I still need to prepare shellac and finish fitting the wedge, so pictures of the finished spokeshave (and of the blade) will come other day. I just wanted to show off my high-tech arbitrary-angle shooting board, if it's not elegant, at least is really simple.

EDIT: here some pictures from the top, and next to my japanese spoke shave that served as model for my own version.


  1. The wedge shaped blade is something that I needed to experience, to truly understand the utility. The wedge shape allows for a blade that goes only so far, then stops, but can be easily retracted. This is how plane blades REALLY work. You don't need a blade to be infinitely adjustable. If a person hasn't used this type of tool before, the idea seems painfully inexact and crude, but it is actually capable of extremely fine adjustment. The blade/wooden wedge type of planes that I used to prefer now seem so crude, as do the all metal types of plane. I suspect that I am "preaching to the choir", though, haha!

    Love the nankin-ganna (spokeshave)!


  2. Hi Jason,

    I mean the angles on the boxwood piece at the sole... I guess I was not so clear. I friend also asked me for clarification.

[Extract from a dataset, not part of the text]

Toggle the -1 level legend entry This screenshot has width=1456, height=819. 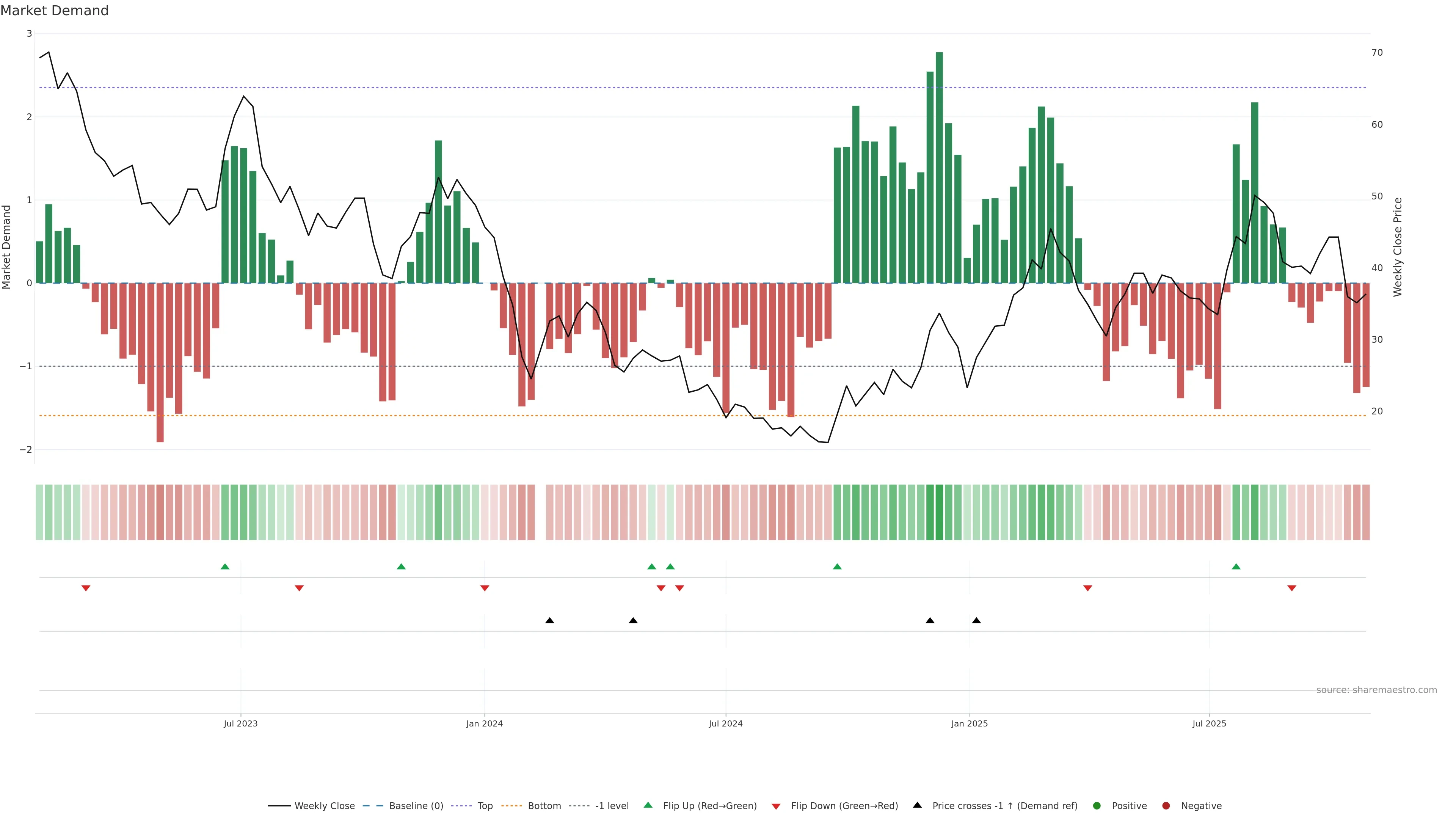[612, 805]
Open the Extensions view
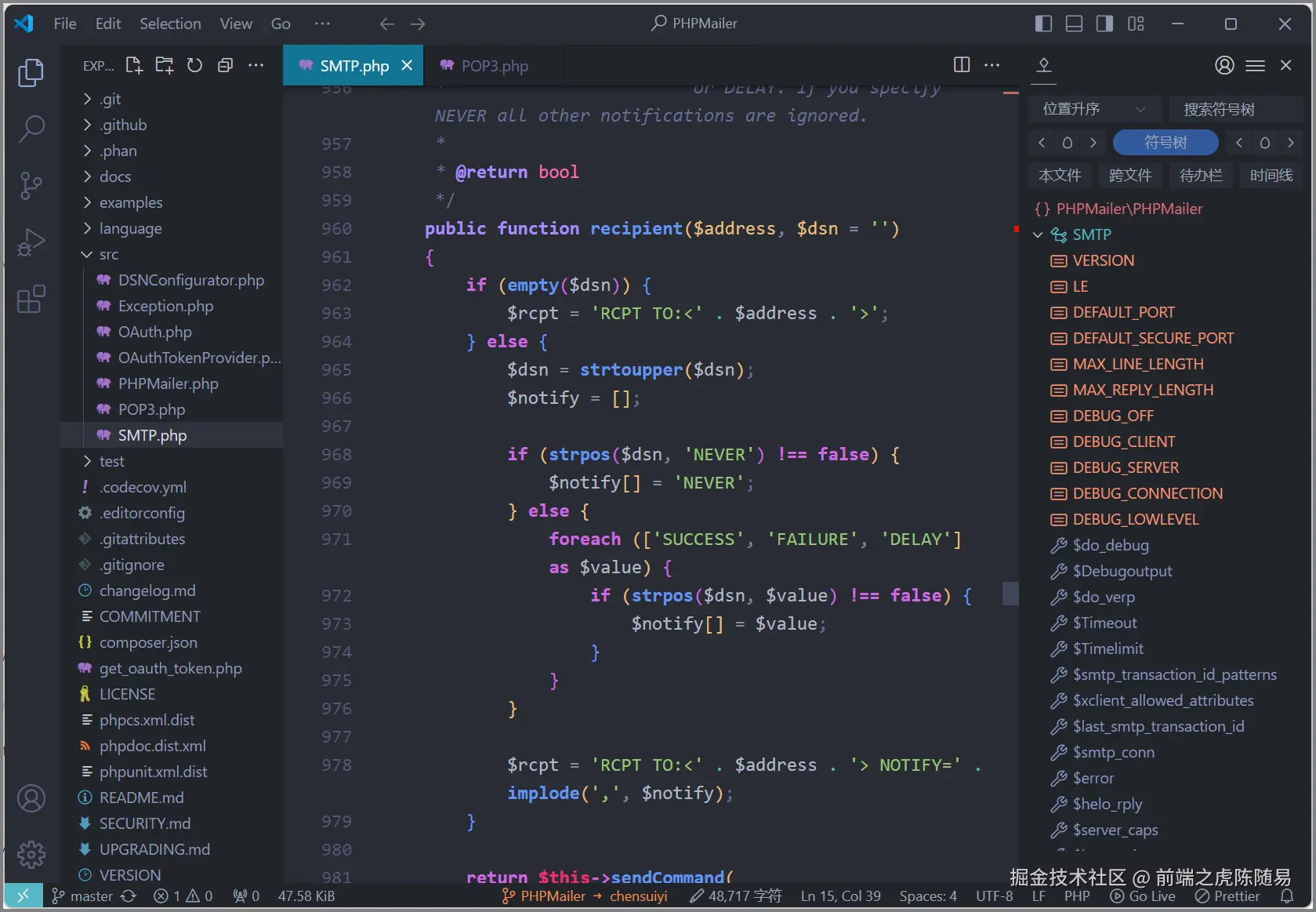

    And not really to the choir, I have 6 kanna or so, but I prefer my record no 4 for most of my big planing, and my 60 1/2 for all the rest — and that's my favourite plane I think. Somehow, I think english planes are THE most refined tools ever made, maybe is my steampunkness.

    The spoke shave is another story. I have the feeling that the wooden spoke shave, japanese version, dampens the vibrations and you can cut much better, even in end grain. I also like the feeling of wood on wood for cutting curves.

    All this may be because I don't have a really well set-up kanna to work with.... don't know. Anyway, next year, once settled down, I will make new dais for all the blades I have (around 20). There is this wood in Chile called Lenga ( that seems to be suited for the task. From a "sustainability" or "self-reliance" point of view, japanese planes are the way to go (combined with a few dovetailed english miter planes for the looks).

    I added a picture of spoke shave with the blade from the top. The small one is the japanese I have, and I love it.

    1. Oh, forgive me..... On rereading, you are perfectly clear. I am a bit baffled as to why I thought that you were talking about blade wedge shape. My little mind has been so filled with saw tooth patterns and blade angles, haha! My bad.....

      I must also confess (Shhhhhhh........) to missing the ease of adjusting a plane blade, using just the tips of my fingers to turn the little knob. I now associate the sound of a wooden mallet hitting another block of wood (the plane dai), and the "shziiiip" sound of wood shavings with productive woodworking. Japanese planes are kind of noisy (my wife says)!

      With 20 kanna blades, you will learn a LOT about cutting dai's! I am looking forward to next year.